What this task involves :: The records below need to be set down again exactly; their images stay out.

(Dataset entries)
+ + + + +

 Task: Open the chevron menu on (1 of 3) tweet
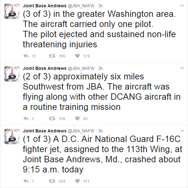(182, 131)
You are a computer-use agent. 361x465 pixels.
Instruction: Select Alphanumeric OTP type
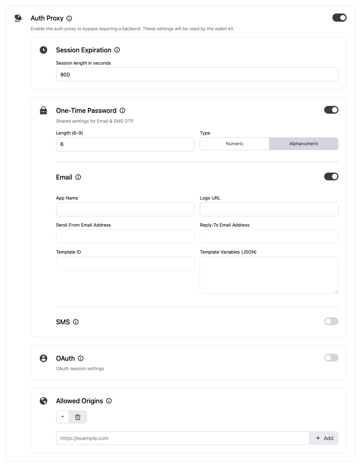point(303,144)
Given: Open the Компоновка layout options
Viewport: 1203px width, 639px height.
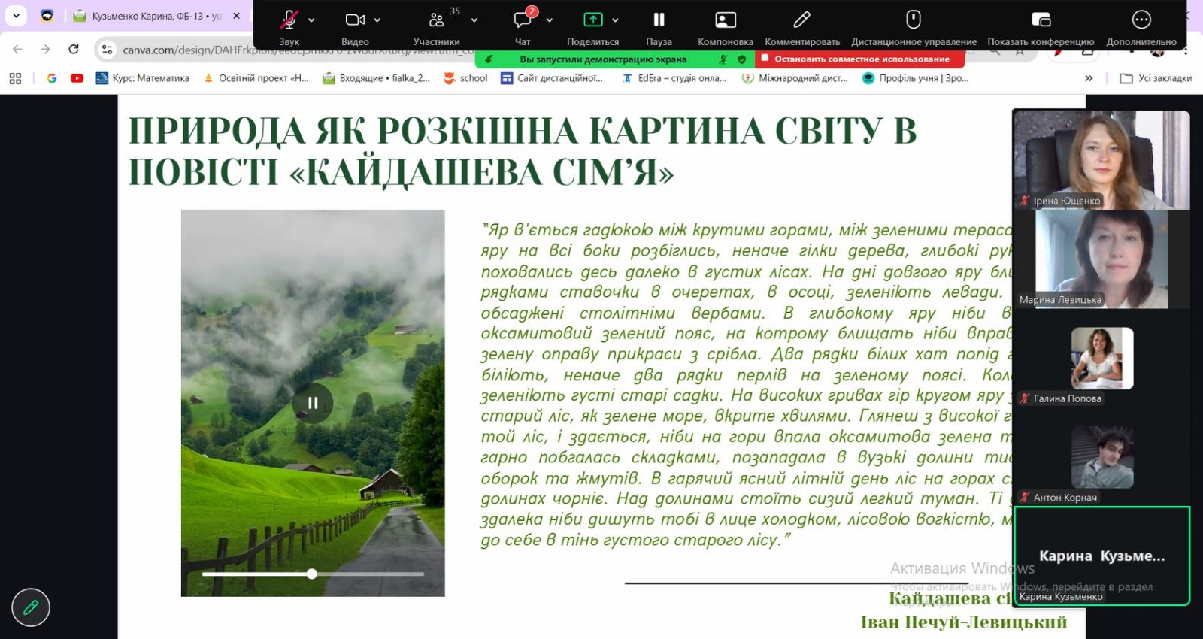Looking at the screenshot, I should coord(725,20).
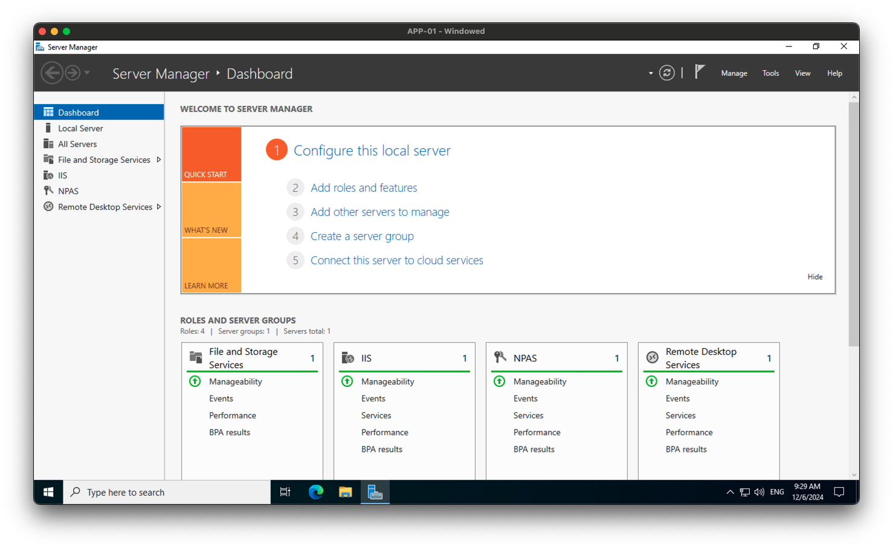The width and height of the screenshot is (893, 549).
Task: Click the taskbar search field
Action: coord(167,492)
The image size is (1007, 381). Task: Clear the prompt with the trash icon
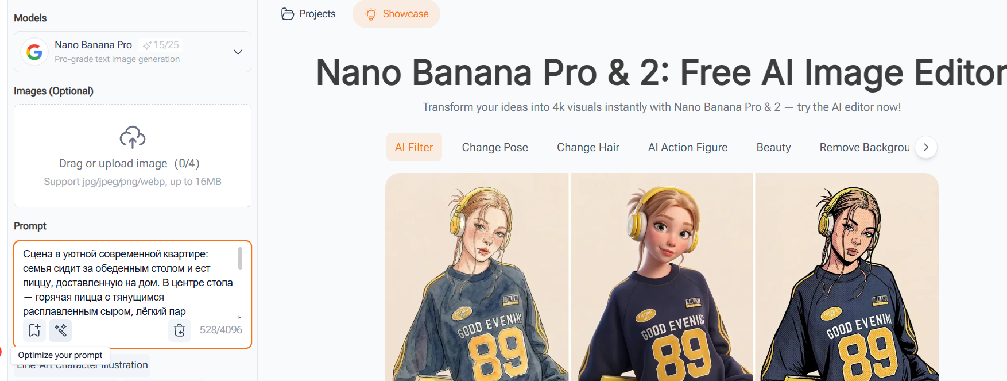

+ + + + +

Problem solution ::
 Task: Open the chevron menu on (1 of 3) tweet
(182, 131)
You are a computer-use agent. 361x465 pixels.
Instruction: Select Alphanumeric OTP type
point(303,144)
Given: Open the Компоновка layout options
Viewport: 1203px width, 639px height.
Looking at the screenshot, I should coord(725,20).
The width and height of the screenshot is (893, 549).
Task: Click the taskbar search field
Action: coord(167,492)
The image size is (1007, 381). Task: Clear the prompt with the trash icon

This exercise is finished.